The instrument MICA is mounted directly to the hollow wrist of the robot MIRO, thus the lost 2DoF of motion due to the trocar in case of the minimally invasive setup MiroSurge are re-established, giving the surgeon full dexterity inside patient's body.

== Surgical workstation ==

For manipulation, the surgeon sits in front of a user console, remotely located from the operation table. The console comprises
- stereo vision of the site of operation on a HD-display and
- two commercially available, fully actuated input devices Sigma.7 (master) with 7DoF of motion dedicated to the left and right hand of the surgeon.

Thereby, the surgeon is able to guide e.g. two robotic instruments MICA (slave) by moving the hand-held input devices according to the desired motion. Visual and haptic feedback is provided to the surgeon by the HD-display in front of him and the force/torque reflecting input devices respectively.

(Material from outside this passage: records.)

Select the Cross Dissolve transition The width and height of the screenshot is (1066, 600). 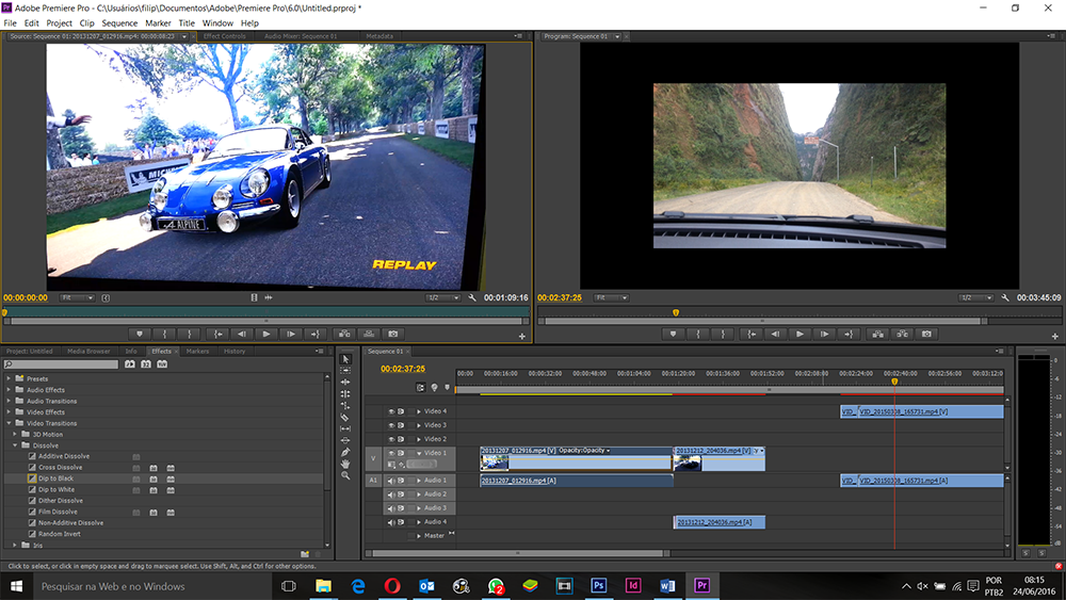click(x=60, y=467)
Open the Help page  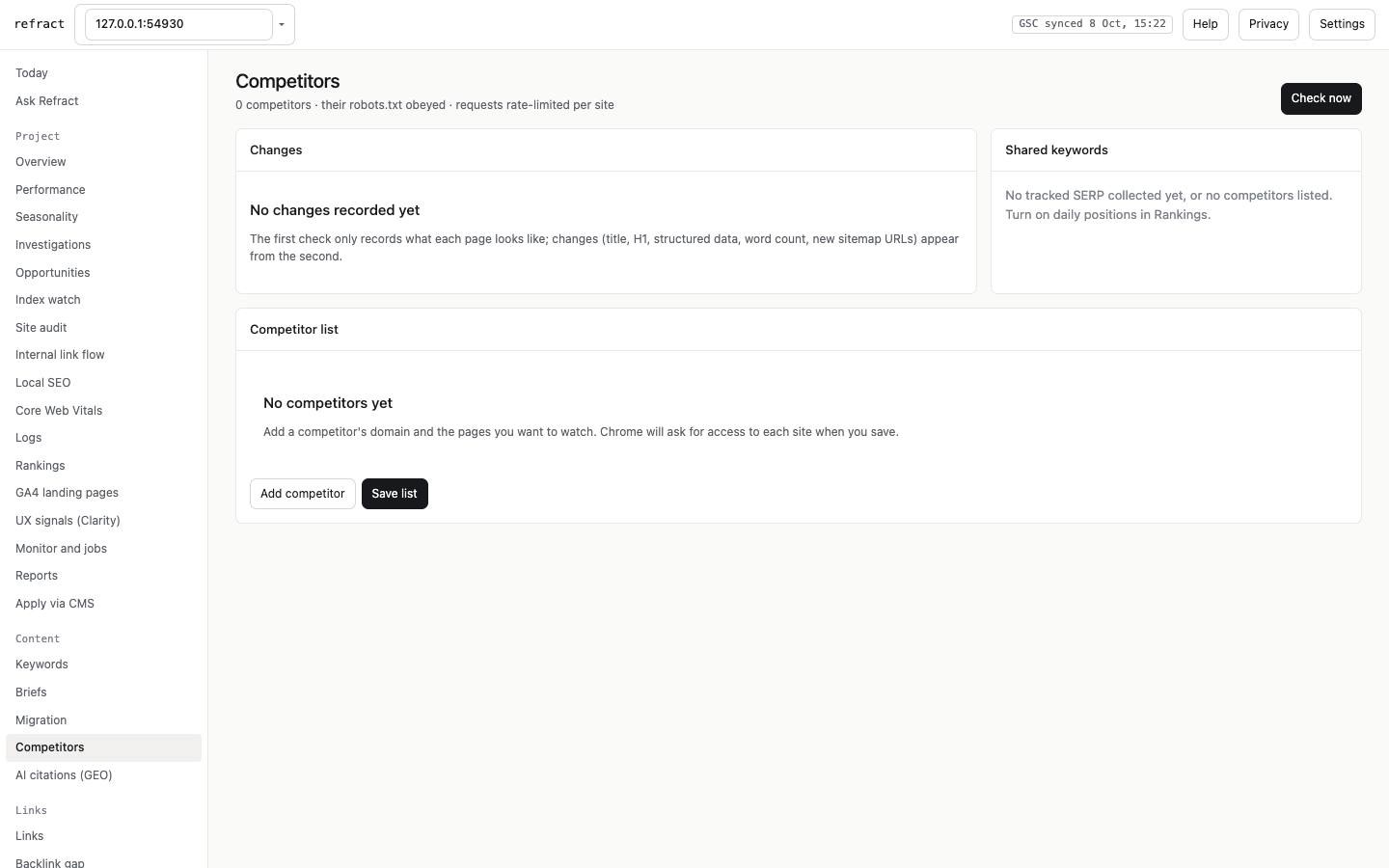pyautogui.click(x=1205, y=24)
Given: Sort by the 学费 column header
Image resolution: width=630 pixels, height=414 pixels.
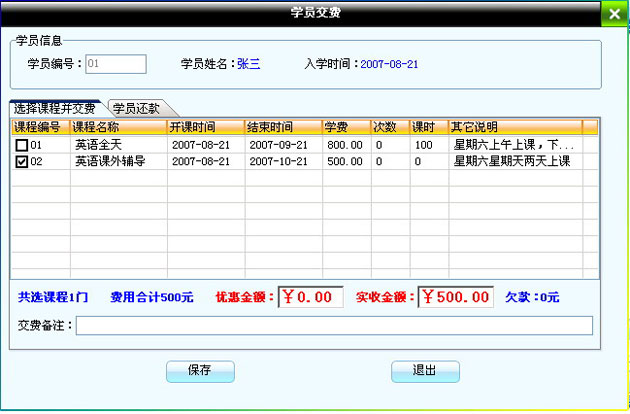Looking at the screenshot, I should pyautogui.click(x=345, y=127).
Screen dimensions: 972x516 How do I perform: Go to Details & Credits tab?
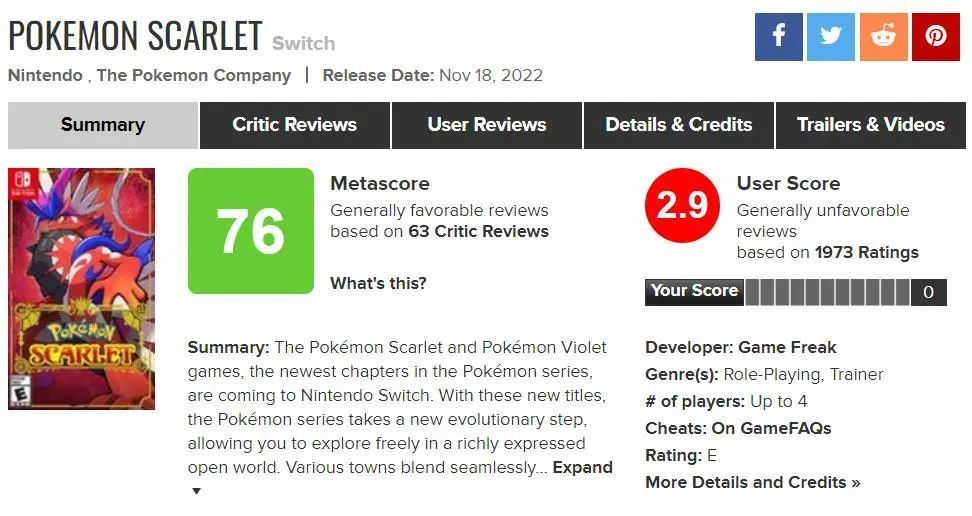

== Planning and registration ==

Concerning an optimized positioning of robotic components and patient in relation to workspace accessibility, research is done within the MiroSurge system concerning pre-operative planning as well as intra-operative registration.

== Intended applications ==

MiroSurge as a system for minimally invasive surgery is intended to operate in the abdominal and thoracic region with two MIRO-robots carrying MICA-instruments and one robot for the stereo-endoscope. According to Tilo Wüsthoff, the industrial designer at the Institute of Robotics and Mechatronics, one of the main purposes of this device is the robot-supported surgery on a beating heart.